A link to Paul Christiano's excellent 'On Progress and Prosperity' shouldn't be left out in this discussion:
http://effective-altruism.com/ea/9f/on_progress_and_prosperity/
A link to Paul Christiano's excellent 'On Progress and Prosperity' shouldn't be left out in this discussion:
http://effective-altruism.com/ea/9f/on_progress_and_prosperity/
Even if growth were bad or neutral, there would have to be specific activities that were bad, and other activities that remained good. So how does this differ from just telling folks to look for ways that their society might hurt itself, or ways that they might be contributing to this antisocial behavior? There is a lot of disagreement about which behaviors, exactly, are antisocial.
I do worry that given enough time, industrialized countries will, um, self-destruct by using nuclear weapons. But in that case the remedy would probably not be giving up industrialization. That seems like too high a cost.
It's also possible that growth may not be that important because growth is becoming much harder or impossible. But is it?
One point you make is that during the last 200 years growth has helped. Without strong evidence against it, it seems hard to make any assumption but that trends continue. So I think growth is good; growing societies will either be looked to and emulated by other groups that want the same rewards, or else powerful growing societies will just conquer other weaker ones. Either way, growth seems like the winning strategy.
Almost all of our written output takes as a strong assumption that economic growth and technological advancement are good things.
For what it's worth, I think this conclusion is extremely non-obvious and I'm somewhat disheartened when I see people taking it for granted. Most people are prone to optimism bias.
Why are we so cautious about raising these issues?

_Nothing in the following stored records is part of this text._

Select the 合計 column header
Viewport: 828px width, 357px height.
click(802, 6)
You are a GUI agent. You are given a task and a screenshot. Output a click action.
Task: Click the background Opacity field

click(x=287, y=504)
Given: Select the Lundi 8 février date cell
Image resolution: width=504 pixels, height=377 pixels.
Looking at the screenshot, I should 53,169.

There may be a sampling bias here. People at Stanford EA talk about these issues, and I read about them online all the time. I haven't interacted much with CEA/Oxford people but my impression is you guys are a lot less willing to acknowledge that anything might be harmful, and less willing to discuss weird ideas.
"People at Stanford EA talk about these issues, and I read about them online all the time."

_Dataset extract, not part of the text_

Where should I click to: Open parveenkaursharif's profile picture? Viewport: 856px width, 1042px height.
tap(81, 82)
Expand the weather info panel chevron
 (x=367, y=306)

I've visited virtually every EA chapter and I think Stanford is the single most extreme one in this regard.
And GiveWell - their published statements on this matter basically just say they assume it's good: http://blog.givewell.org/2013/04/04/deep-value-judgments-and-worldview-characteristics/
With a little more detail: http://blog.givewell.org/2013/05/15/flow-through-effects/
But recently there was this cool post: http://blog.givewell.org/2015/09/30/differential-technological-development-some-early-thinking/
I don't want to interpret that post on flow-through effects as representing anything other than Holden's personal opinion, but it does strike me as pretty naive (in the mathematical sense of "you only thought of the most obvious conclusion and didn't go into any depth on this"). GiveWell's lack of (public) reasoning on flow-through effects is a large part of why I don't follow its charity recommendations.
The post on differential progress is a step in the right direction, and I'm generally more confident that Nick Beckstead is thinking correctly about flow-through effects than I am about anyone else at GiveWell.

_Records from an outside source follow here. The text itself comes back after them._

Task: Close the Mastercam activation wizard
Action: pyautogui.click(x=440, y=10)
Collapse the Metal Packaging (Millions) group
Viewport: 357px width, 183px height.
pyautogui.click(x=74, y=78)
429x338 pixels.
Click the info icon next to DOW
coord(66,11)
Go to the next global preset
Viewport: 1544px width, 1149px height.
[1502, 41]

EDIT: To Holden's credit, he does discuss how global catastrophic risks could make technological/economic harmful, so it's not like he hasn't thought about this at all.
The level of confidence in 'broad empowerment' as a force for good has always been my biggest disagreement with GiveWell.
Nice post. Can I suggest you're missing the most obvious one from your test?
How about "making people happier"?
which you could rephrase as
"reducing suffering/connecting people/empowering people to life the lives they want."
I'm one of those (controversial?) people who thinks most economic and technological development is morally neutral and does surprisingly little to make people's lives better, largely because people adapt to it and doesn't make a difference over the long run. I'm actually planning to make this argument in a longer post soon as I also think it's something of a neglected issue.
"reducing suffering/connecting people/empowering people to life the lives they want."
Are you saying that's probably an example of positive differential progress, or that because it's good in the immediate term, it should be good overall?
If the former could you flesh out the reason?
To me development of category "reducing suffering/connecting" is the most interesting and meaningful as a seed from which everything optimally (effectively) grows. I wish to see at least 1 out of 100 intellectuals to ask question about hierarchy of life purpose and meaning, and then what makes their life effective relatively to life purpose.
If it's not a force for good, and if you believe investment banking and similar roles damage the economy, that makes earning to give via them look more attractive.
Perhaps this can be an area of work for the Good Technology Project?

I want to draw attention to a tension effective altruists have not dealt with:
Related: http://lesswrong.com/lw/hoz/do_earths_with_slower_economic_growth_have_a/
And http://www.overcomingbias.com/2009/12/tiptoe-or-dash-to-future.html
Also related, on facebook: https://www.facebook.com/yudkowsky/posts/10151665252179228
Eliezer recently posted advice for central banks on how to accelerate economic growth. I'm not sure if that means he has changed his mind. (Maybe he's deliberately giving them bad advice.)
I don't think he or anyone expects them to listen to him.